*** Material provided ***

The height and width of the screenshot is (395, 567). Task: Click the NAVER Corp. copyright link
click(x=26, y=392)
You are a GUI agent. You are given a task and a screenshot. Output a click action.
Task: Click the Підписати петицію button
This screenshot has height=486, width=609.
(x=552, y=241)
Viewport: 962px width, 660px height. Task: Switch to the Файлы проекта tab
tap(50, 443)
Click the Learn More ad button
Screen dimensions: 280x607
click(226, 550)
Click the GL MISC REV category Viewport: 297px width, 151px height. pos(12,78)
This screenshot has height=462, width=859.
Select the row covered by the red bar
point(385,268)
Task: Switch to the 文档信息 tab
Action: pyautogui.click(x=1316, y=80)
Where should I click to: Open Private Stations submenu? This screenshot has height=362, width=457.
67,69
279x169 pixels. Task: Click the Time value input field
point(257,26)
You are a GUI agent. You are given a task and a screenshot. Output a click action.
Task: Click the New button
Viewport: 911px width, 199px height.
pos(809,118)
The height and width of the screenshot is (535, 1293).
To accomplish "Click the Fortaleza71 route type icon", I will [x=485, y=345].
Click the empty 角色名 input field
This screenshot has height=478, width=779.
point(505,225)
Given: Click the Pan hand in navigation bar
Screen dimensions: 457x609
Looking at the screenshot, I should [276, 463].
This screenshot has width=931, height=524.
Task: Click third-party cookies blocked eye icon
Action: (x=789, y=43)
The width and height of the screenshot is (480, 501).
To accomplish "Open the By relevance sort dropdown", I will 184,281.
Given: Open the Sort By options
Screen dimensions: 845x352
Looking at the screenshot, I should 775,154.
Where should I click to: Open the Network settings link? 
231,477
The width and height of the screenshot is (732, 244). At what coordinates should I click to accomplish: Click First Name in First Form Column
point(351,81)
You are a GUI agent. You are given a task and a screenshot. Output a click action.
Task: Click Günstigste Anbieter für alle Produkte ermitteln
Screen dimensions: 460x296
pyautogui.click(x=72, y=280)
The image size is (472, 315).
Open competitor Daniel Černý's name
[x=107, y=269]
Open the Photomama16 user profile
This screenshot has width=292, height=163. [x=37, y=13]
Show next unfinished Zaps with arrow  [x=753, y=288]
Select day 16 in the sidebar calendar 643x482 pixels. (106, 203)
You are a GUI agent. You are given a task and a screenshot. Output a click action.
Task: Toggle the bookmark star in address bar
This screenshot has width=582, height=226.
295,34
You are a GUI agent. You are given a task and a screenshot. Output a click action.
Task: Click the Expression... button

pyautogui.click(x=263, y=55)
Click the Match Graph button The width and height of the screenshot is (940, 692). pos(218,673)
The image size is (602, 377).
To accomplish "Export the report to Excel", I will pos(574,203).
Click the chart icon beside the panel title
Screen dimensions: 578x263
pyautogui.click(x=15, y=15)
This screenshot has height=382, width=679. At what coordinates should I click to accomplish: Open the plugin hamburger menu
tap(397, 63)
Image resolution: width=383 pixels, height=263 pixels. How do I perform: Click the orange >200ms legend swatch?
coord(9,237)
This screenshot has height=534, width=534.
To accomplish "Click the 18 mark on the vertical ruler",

***

The word is "size". Copy every line above where it appears.

The image size is (472, 315).
The image size is (602, 377).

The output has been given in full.